When the dimension of the statespace is finite, then the transition probability from a known state at time 0 to a known state at time T can be calculated exactly and efficiently via the action of a matrix exponential on a vector (e.g. Sidje and Stewart 1999), giving the likelihood directly; alternatively, the uniformisation method of Rao and Teh (2013) may be used for Bayesian inference. The recent article Georgoulas et al. (2017) extends the standard finite-statespace matrix-exponential method to an infinite statespace pseudo-marginal MCMC algorithm which uses random truncation (e.g. Glynn and Rhee 2014) to produce a realisation from an unbiased estimator of the likelihood when the observations are exact. In contrast to the algorithms which we have investigated, which simulate paths for the process and whose performance improves as the observation noise increases, any extension to the algorithm of Georgoulas et al. (2017) that allows for observation error would reduce the efficiency of the algorithm. This suggests the possibility that for small enough observation noise an extension to the algorithm in Georgoulas et al. (2017) might be more efficient than our non-restarting bridge. Investigations into the relative efficiencies of such algorithms are ongoing.
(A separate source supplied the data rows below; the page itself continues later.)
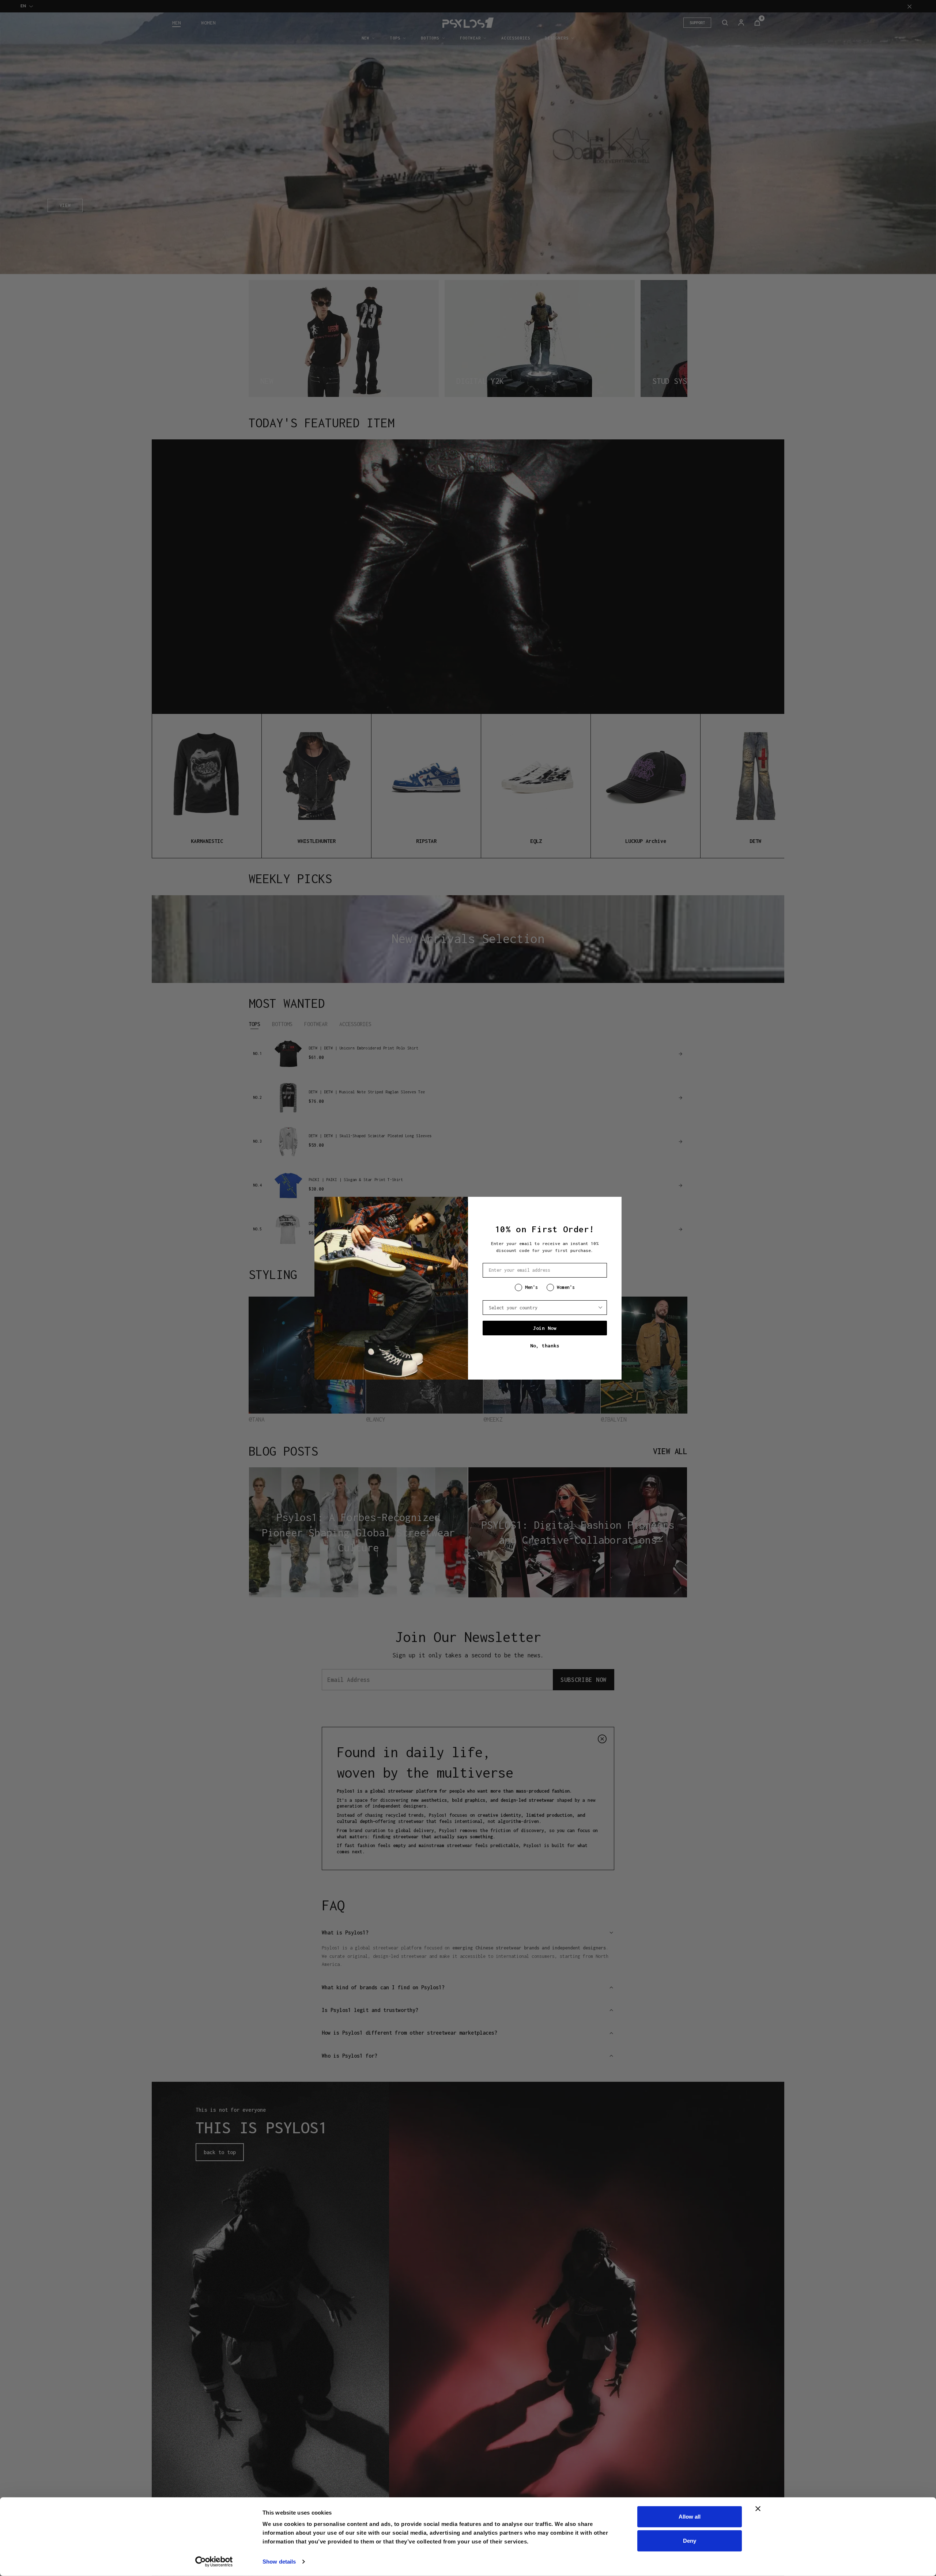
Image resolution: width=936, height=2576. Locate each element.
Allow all (690, 2516)
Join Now (544, 1328)
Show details (279, 2561)
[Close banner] (757, 2508)
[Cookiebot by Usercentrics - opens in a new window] (214, 2561)
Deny (689, 2540)
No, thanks (544, 1345)
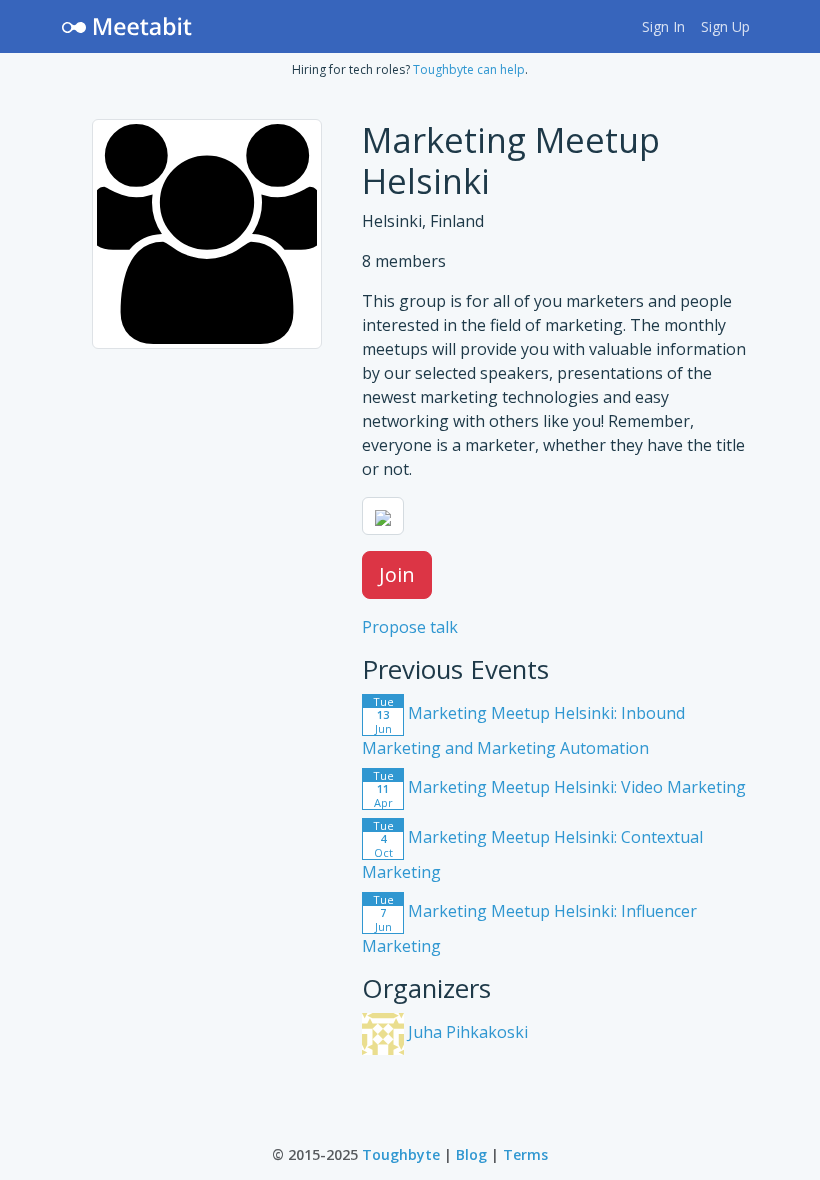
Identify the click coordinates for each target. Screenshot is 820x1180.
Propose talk (410, 627)
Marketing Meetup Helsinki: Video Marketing (559, 787)
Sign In (663, 26)
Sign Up (725, 26)
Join (397, 574)
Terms (525, 1154)
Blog (471, 1154)
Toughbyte (401, 1154)
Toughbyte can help (469, 69)
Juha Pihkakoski (466, 1032)
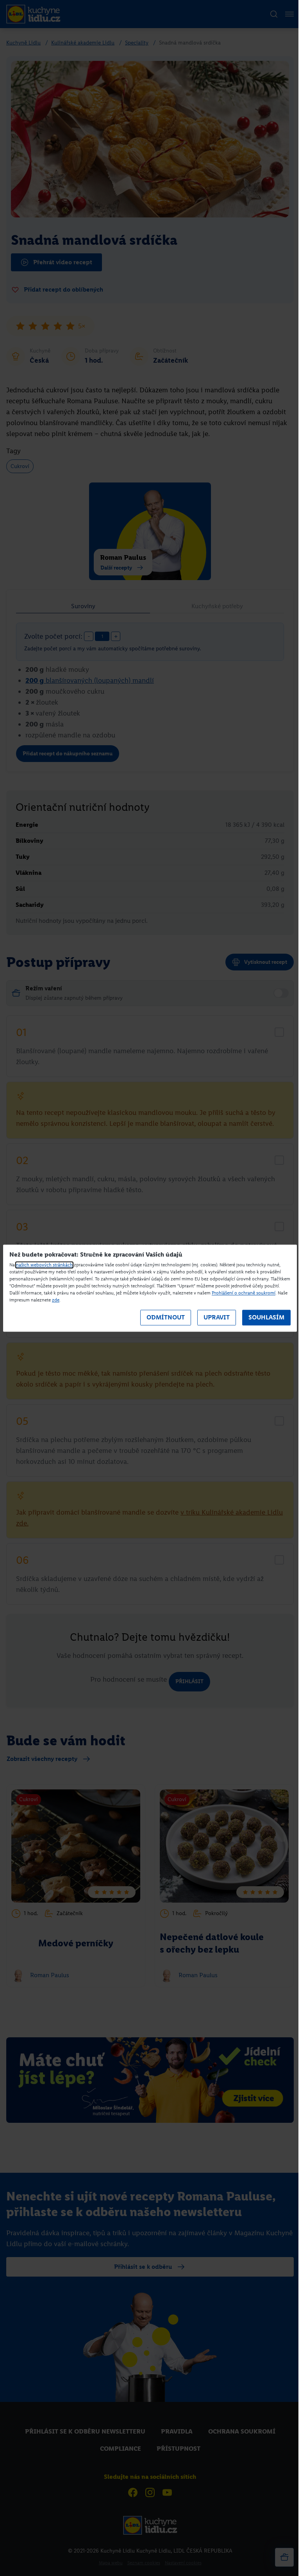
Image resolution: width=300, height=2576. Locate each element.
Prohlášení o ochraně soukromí (243, 1293)
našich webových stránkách (44, 1265)
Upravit (217, 1317)
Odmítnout (165, 1317)
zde (55, 1300)
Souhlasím (266, 1317)
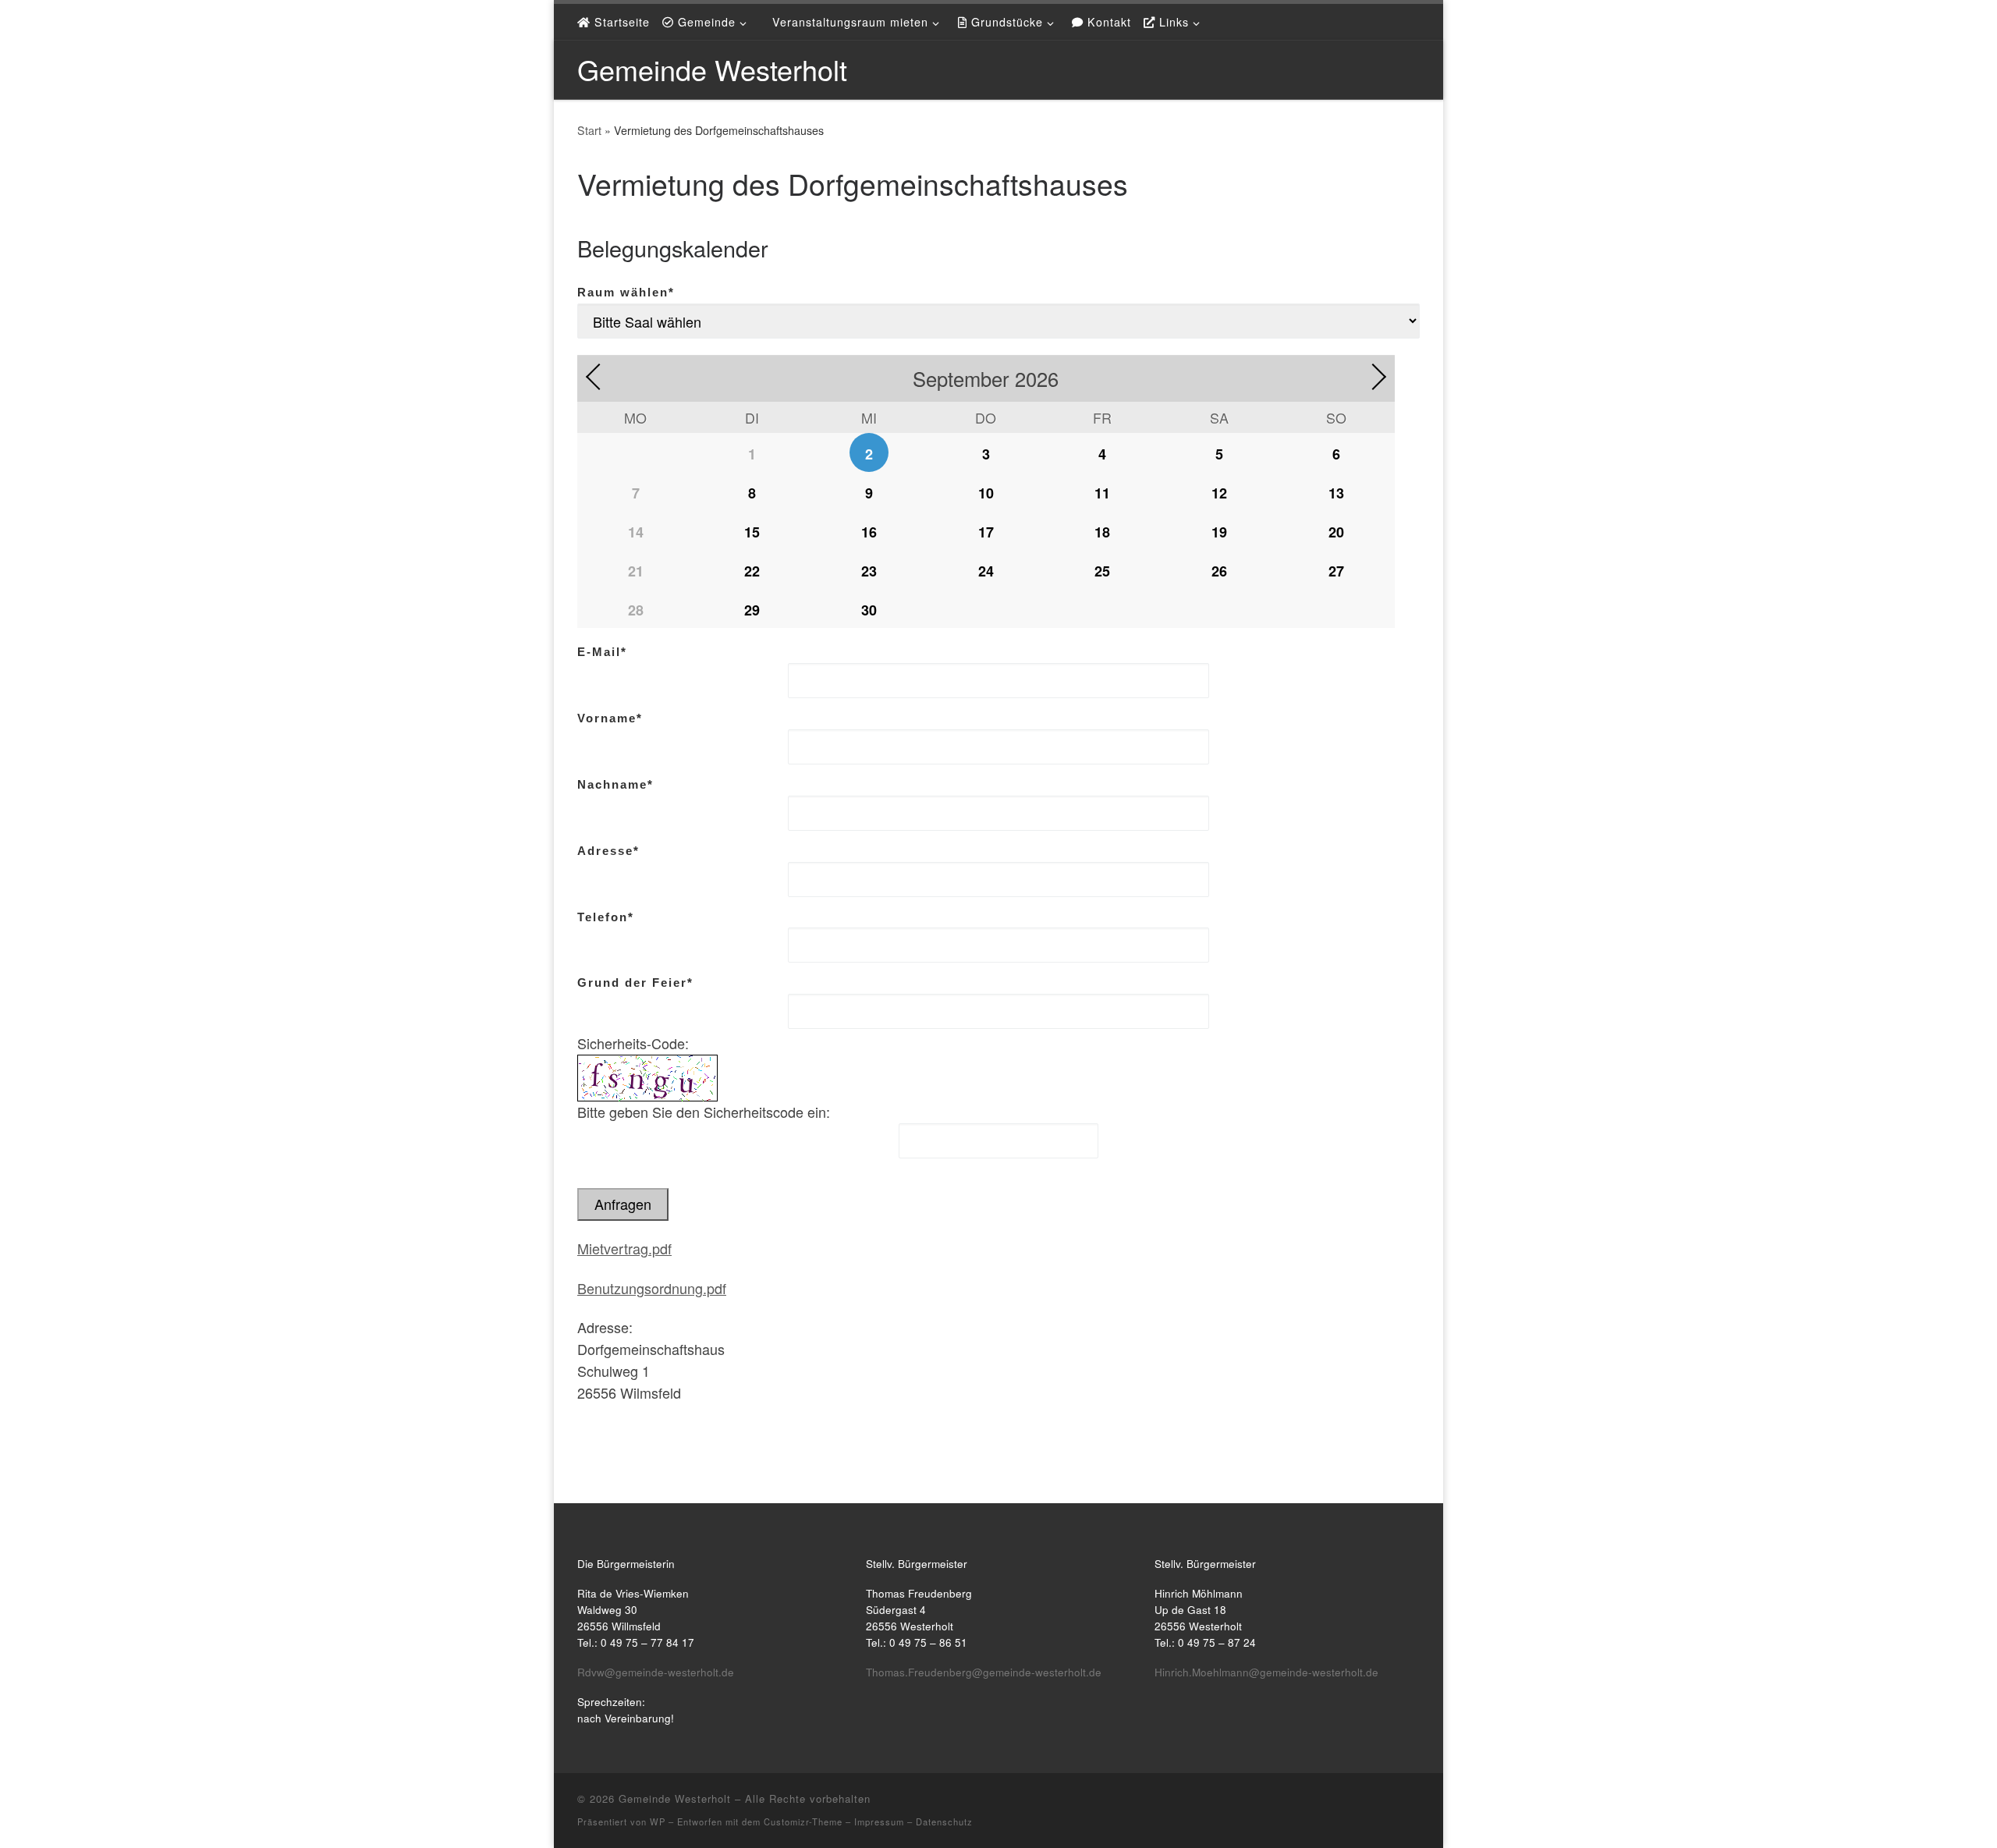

This article has focused on bridges from a known initial condition. When the initial condition is unknown, such as typically arises in a particle filter-based analysis, a sample from the distribution of the initial state, \(\{x_0^{1},\ldots ,x_0^N\}\), is available and a separate bridge to the observation is required from each element of the sample. In this case, two different implementations of the LNA bridge without restarting are possible. In the first implementation, trajectories \(\varvec{X}^i|x_0^i,y_T\) are generated using one full integration of (11), (13) and (14) over (0, T] for each\(x_0^i\). That is, each trajectory has (11) initialised at \(x_0^i\). In the second implementation, (11), (13) and (14) are integrated just once, irrespective of the number of required trajectories. This can be achieved by initialising (11) at some plausible value e.g. \(E(X_0)\). Although the second implementation will be more computationally efficient than the first, some loss of accuracy is expected, especially when the uncertainty in \(X_0\) is large. A single integral, however, may well be adequate in the cases which are the focus of this article: where the observation noise is small. Investigating the efficiency of the bridge construct in this scenario, as well as in multi-scale settings (see e.g. Thomas et al. 2014) where some reactions regularly occur more frequently than others, remains the subject of ongoing research.